I'll just post here the correct algs.



Spoiler: pages with issue



https://www.speedsolving.com/wiki/index.php?title=OLC&redirect=no 
https://www.speedsolving.com/wiki/index.php/Corner_Orientation#OLC_Algorithms
-> reddit with the issue



*But waitaminute... What is zz-r??*



> ZZ-reduction, also called ZZ-r, is a variant of the ZZ method for 3x3x3 proposed by Adrian Currier in 2014. It focuses on a reduction of PLL cases with the added benefit of faster recognition and more frequent PLL skips. It has the lowest algorithm count of any 2LLL method at 16 total.
> 
> You can use ZZ-r as a transition from beginner to full CFOP. Full CFOP might be faster than ZZ-r once you memorize all 78 algs.

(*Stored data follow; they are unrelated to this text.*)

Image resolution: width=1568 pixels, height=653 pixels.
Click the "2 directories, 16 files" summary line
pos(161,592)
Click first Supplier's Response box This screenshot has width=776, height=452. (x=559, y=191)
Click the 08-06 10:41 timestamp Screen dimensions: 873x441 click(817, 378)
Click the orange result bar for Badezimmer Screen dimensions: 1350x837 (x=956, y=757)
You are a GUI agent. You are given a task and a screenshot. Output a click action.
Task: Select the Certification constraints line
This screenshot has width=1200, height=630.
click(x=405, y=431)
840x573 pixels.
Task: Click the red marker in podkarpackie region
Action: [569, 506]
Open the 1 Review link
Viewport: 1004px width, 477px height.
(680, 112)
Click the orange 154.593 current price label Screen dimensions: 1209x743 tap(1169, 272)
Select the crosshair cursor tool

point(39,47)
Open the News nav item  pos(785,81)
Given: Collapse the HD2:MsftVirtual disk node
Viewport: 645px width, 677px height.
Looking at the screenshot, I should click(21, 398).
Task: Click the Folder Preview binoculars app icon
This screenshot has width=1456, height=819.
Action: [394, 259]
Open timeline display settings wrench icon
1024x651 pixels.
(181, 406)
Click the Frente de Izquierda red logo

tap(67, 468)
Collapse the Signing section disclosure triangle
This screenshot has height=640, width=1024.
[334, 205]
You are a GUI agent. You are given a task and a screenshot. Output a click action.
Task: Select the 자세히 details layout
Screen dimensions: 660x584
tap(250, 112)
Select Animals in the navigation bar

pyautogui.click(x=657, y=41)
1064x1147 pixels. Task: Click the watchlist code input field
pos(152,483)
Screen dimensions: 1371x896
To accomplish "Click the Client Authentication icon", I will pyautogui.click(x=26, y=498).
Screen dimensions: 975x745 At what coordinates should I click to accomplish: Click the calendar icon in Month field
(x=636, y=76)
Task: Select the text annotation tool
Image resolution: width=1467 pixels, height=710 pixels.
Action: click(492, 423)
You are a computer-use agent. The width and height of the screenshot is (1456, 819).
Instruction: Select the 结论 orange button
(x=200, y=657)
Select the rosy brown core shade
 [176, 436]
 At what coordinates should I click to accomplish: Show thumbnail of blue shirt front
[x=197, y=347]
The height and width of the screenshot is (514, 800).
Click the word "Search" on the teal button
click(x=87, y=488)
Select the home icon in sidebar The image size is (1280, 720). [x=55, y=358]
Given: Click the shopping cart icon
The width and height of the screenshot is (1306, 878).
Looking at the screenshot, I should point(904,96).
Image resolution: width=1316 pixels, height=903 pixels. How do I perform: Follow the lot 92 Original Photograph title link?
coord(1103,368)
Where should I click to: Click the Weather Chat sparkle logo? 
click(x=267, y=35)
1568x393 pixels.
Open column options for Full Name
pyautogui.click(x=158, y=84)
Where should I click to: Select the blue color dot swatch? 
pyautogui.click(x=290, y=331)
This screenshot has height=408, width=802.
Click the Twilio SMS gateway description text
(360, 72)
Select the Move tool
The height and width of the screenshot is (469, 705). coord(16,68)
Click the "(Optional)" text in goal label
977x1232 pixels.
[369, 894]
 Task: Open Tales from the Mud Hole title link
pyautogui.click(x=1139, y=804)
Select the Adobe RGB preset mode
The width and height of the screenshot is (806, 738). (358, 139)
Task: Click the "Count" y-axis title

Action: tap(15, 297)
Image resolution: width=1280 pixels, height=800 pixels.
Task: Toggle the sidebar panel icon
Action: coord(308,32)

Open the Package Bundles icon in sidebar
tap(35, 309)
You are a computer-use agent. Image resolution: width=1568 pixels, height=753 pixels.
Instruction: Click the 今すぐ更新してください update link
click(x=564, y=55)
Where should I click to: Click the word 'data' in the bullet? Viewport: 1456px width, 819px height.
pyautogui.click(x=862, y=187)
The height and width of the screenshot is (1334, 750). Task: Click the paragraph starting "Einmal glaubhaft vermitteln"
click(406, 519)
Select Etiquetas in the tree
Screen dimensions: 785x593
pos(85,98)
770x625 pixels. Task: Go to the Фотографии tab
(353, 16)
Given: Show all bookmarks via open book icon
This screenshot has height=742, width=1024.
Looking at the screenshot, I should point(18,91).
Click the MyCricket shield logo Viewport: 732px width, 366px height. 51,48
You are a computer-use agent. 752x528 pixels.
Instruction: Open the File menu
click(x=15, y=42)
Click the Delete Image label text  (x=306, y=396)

enough said, here are the algs:






R U' L' U R' U' L





L' U R U' L U R'





f (R U R' U') F f' (R U R' U') F'





R2' D' R U2 R' D R U2 R





r U R' U' L' U R U' x'





y' F' r U R' U' r' F R


y F (R U R' U')3 F'


----------



## xyzzy (Jul 9, 2019)

Filipe Teixeira said:


> f (R U R' U') F f' (R U R' U') F'


Why not the RU algs for this case, like Sune U/U' Sune? (I think I know most of the pi ZZLLs and they're all kinda crappy, but this RUFf alg is especially bad.)


----------



## Filipe Teixeira (Jul 9, 2019)

xyzzy said:


> Why not the RU algs for this case, like Sune U/U' Sune? (I think I know most of the pi ZZLLs and they're all kinda crappy, but this RUFf alg is especially bad.)


Can you suggest one?


----------



## PapaSmurf (Jul 9, 2019)

He did. Sune U/U' sune, but I prefer sune U sune over other.


----------